Return to Waterloo
Years ago I stumbled onto a VHS of the Ray Davies video "Return to Waterloo" for the low, low price of 99¢ (which meant more back in the days when videotapes were still being manufactured)! I decided to take a chance figuring I'd be getting some Kinks music video that would sit around gathering dust. What I got, however, is a wonderfully odd and surreal hour-long movie which is much akin to "Pink Floyd: The Wall" in design, structure and general execution. It's a travesty that this weird little movie's not well known outside of Kinks fandom.
The film follows a very plain-looking Realtor known only as The Traveler (Kenneth Colley) on a train ride. As the moments drag on, the Traveler has very vivid daydreams about his life, his ailing marriage, his runaway teenage daughter, and personal interactions with his fellow passengers. As the film progresses and we delve deeper into the mind of The Traveler, it turns out to be a very scary place. For starters, the man may or may not be a wanted serial rapist, and he may or may not have been molesting and/or murdered his teenage daughter. And did I mention there's a blind old lady (Myrtle Devenish) who goes all Norman Bates with a butcher knife? And a death-to-all-mannequins-by-briefcase sequence? And a barely-legal chick's butt-crack? (That got the attention of some of you...)
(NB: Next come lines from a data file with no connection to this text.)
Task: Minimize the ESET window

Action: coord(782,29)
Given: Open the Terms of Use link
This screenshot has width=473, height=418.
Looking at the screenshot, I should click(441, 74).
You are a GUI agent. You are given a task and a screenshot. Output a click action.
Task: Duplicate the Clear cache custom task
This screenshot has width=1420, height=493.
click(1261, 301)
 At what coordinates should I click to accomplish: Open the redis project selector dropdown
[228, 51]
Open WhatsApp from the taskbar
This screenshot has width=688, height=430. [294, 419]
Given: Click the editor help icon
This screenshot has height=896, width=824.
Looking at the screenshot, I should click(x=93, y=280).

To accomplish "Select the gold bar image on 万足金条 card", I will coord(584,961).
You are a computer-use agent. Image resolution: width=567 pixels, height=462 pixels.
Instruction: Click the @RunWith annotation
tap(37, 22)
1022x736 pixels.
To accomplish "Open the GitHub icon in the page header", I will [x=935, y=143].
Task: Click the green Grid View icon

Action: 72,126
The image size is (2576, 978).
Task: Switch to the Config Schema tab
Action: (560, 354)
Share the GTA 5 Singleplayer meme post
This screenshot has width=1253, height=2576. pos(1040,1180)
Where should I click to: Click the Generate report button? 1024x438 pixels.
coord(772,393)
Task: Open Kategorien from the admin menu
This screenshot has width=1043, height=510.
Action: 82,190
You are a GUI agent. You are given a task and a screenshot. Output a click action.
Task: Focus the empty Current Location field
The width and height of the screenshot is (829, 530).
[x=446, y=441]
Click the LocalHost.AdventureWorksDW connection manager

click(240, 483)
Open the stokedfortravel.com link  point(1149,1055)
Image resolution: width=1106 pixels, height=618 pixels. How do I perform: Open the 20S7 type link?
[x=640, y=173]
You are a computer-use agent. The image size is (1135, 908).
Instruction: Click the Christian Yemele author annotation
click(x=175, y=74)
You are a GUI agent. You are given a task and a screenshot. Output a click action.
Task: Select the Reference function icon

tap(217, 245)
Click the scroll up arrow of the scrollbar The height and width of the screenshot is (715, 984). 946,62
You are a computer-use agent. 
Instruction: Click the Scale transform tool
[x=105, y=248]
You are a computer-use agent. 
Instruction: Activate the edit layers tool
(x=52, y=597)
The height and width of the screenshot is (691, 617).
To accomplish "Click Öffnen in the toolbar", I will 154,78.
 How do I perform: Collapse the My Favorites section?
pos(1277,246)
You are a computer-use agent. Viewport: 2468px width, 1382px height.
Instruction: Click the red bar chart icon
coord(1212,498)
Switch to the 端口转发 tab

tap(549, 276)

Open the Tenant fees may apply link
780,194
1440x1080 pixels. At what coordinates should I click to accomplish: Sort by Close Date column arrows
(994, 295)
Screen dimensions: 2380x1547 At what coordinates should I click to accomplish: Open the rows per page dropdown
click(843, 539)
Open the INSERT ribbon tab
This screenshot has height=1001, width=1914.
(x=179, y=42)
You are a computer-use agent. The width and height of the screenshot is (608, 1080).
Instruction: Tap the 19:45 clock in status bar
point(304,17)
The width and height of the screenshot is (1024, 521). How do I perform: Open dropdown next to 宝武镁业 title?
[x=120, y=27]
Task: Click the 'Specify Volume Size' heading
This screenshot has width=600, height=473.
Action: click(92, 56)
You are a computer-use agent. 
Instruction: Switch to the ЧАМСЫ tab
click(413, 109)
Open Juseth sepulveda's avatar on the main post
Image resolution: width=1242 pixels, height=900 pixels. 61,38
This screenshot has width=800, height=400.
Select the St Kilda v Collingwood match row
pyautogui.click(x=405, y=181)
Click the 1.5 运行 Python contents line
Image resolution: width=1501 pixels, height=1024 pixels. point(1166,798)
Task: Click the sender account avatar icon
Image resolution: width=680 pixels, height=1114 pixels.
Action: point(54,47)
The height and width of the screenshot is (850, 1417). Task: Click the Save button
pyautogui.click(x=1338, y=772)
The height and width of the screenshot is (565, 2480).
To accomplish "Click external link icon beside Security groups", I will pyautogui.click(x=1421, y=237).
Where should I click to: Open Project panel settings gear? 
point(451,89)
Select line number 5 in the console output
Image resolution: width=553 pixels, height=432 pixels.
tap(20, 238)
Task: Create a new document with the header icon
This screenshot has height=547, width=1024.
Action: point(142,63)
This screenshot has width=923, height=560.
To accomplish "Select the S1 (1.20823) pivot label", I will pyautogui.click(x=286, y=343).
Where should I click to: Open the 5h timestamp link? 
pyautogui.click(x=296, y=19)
And a very young actor named Tim Roth who got the opportunity to sing a couple punk songs? Yep, that Tim Roth. It's clear from his intense performance that he was a young actor who was going to make a name for himself. The rest of the cast consists of people mostly only known for British TV appearances, including TV weatherman Michael Fish and Claire Rayner aka Aunt Agony.
Davies conceived the project while commuting from Guildford to London's Waterloo station to record an album. "I made a lot of studies of people on the train," he told Rolling Stone in 1985. "At one point, I thought of doing a book of poetry or short stories on the commuters." Soon after, he was commissioned by the BBC to do a special for Channel 4, and that became his project... which he was so consumed with that it caused a rift with his bandmates, and worry amongst producers, who were uneasy about the film's pitch-black overtones.
Made as a co-production between the BBC and RCA Home Video, the film debuted on the BBC in November 1984. In those days (pre-internet) there was usually a lag before films/albums made their way overseas, and this one was certainly no excpetion. On May 10, 1985 MTV debuted a tie-in TV special confusingly titled "Ray Davies: Return to Waterloo" (the same promotional title as the film itself) and the movie opened at selected American theaters a week later. Davies, who'd specifically designed the film to be aired as an hour-long TV special, criticized the theatrical exhibition. "The Traveler is a little man. He should be seen on a little screen." Fans, meanwhile, criticized the fact that its theatrical run was blink-and-you-missed-it. The movie was released on VHS/Beta/LD soon after, re-released as a discount tape in 1992, and one of those tapes was ultimately duped to DVD in 1999 paired as a double-feature with "Come Dancing with the Kinks." If ever there was an oddity screaming out for a special edition Blu-Ray release....
Now, Davies' obsession with this film probably shoulda/coulda ended in 1985, but it didn't. Davies later published a novel called "Waterloo Sunset Stories" in which he expanded the story and painted the Traveler to be far more of a villain than he had been in the film.
Naturally, I immediately fell in love with this little oddity of a movie and was elated to discover a soundtrack was available but it was out of print at that time (as so often immediately happens with soundtracks). A month later, I rather inexplicably stumbled onto a used copy on cassette. Sadly, I soon discovered it was a Kinks album that would ultimately sit around and gather dust. Oh, the irony. Now, I'm not the only one to criticize the LP. Rolling Stone's James Henke pointed out that three of the songs appeared on the previous Kinks album "Word of Mouth," and the remainder "are really on a par with the Kinks' usual material." The Village Voice's Tom Ward had numerous gripes, including the lack of lyric sheet and story synopsis included with the album, the omissions of "Ladder of Success" and the film's voice-overs during "Dear Lonely Hearts" and "Sold Me Out." See, it isn't just me.